Assim sendo, não são simples os desafios colocados à humanidade para lidar com as potencialidades e perigos subjacentes à IA. No entanto, a pesquisadora Cornelia Walther, diretora do Poze[1] - uma aliança global para a mudança sistêmica que busca beneficiar as pessoas e o planeta, assim como autora de vários livros sobre influência, impacto e transformação social, incluindo a potencial alavancagem dos algoritmos na mudança pró-social em grande escala -, disse, com acerto, que “IA é um espelho”. Como tal, ela deve estar alinhada aos nossos valores e ações.   

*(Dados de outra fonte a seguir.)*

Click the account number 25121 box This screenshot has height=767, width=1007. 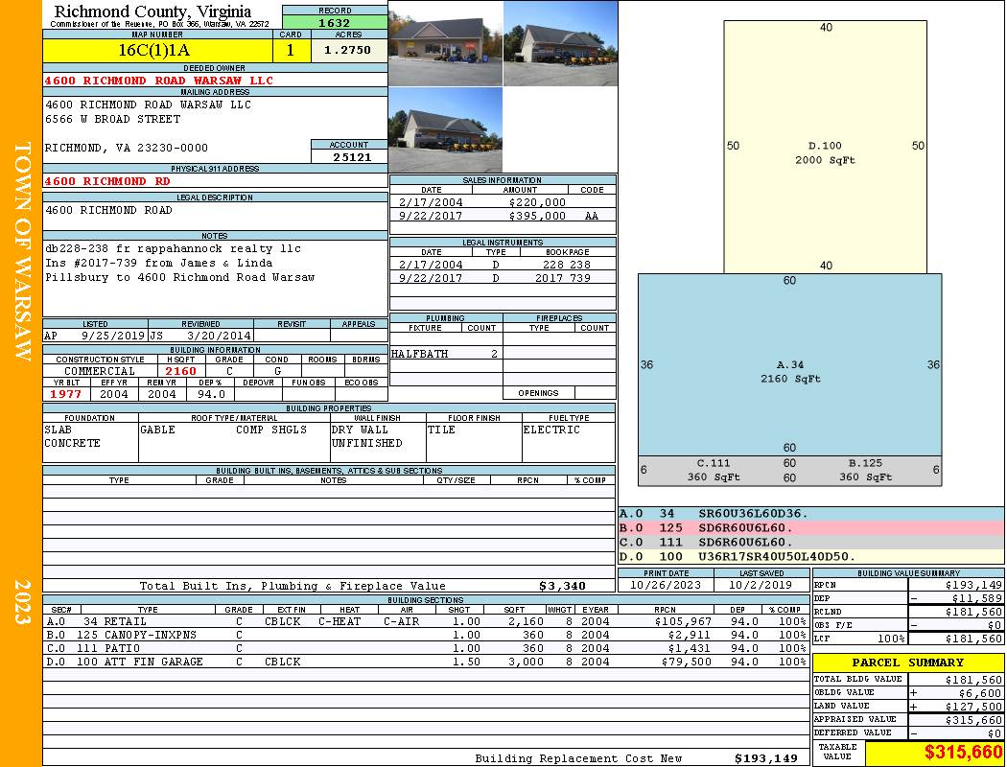[349, 156]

Nesse particular podemos vislumbrar um nexo com o espiritismo, pois o seu principal postulado é a defesa veemente do progresso do Espírito humano por meio da adoção de valores superiores e de uma conduta reta. Desse modo, tudo o que for desenvolvido ou proposto nesta direção se alinha com as suas diretrizes. Como afirmou peremptoriamente Allan Kardec, na obra A Gênese:

“5. A humanidade tem realizado, até o presente, incontestáveis progressos. Os homens, com a sua inteligência, chegaram a resultados que jamais haviam alcançado, sob o ponto de vista das ciências, das artes e do bem-estar material. Resta-lhes ainda um imenso progresso a realizar: o de fazerem que entre si reinem a caridade, a fraternidade, a solidariedade, que lhes assegurem o bem-estar moral [...] Já não é somente de desenvolver a inteligência o de que os homens necessitam, mas de elevar o sentimento e, para isso, faz-se preciso destruir tudo o que superexcite neles o egoísmo e o orgulho.”

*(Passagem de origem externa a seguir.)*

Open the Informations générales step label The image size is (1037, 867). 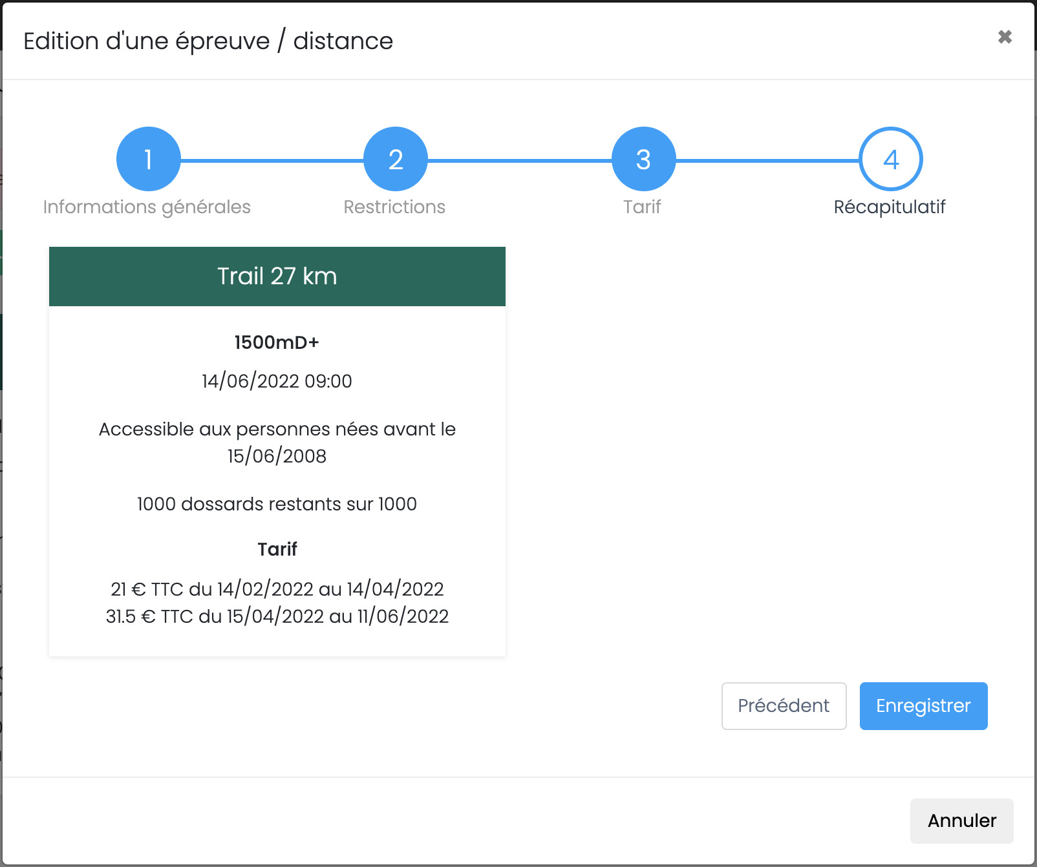click(x=147, y=207)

Analogamente, pondera o Espírito Joanna de Ângelis, no livro Dias Gloriosos (psicografia de Divaldo Franco), que “Conhecimento e sentimento unindo-se harmonizam-se na sabedoria que é a conquista superior que o ser humano deverá alcançar, portanto, plenitude intelecto-moral, conforme acentua o nobre Codificador do Espiritismo, Allan Kardec”.

Posto isto, enxergo com muito otimismo iniciativas como a criação, por exemplo, do sistema Prometheus BCI, uma interface multimodal entre humanos e máquinas impulsionada pela IA e voltada à inclusão de pessoas com deficiência, que age como um dispositivo apto a “ler” e interpretar comandos cerebrais e escrever mensagens digitais. Portanto, espera-se que os desafios existentes quanto ao correto uso da IA sejam sabiamente equacionados tendo-se sempre em vista o imperativo do amor, isto é, o que é melhor para a humanidade.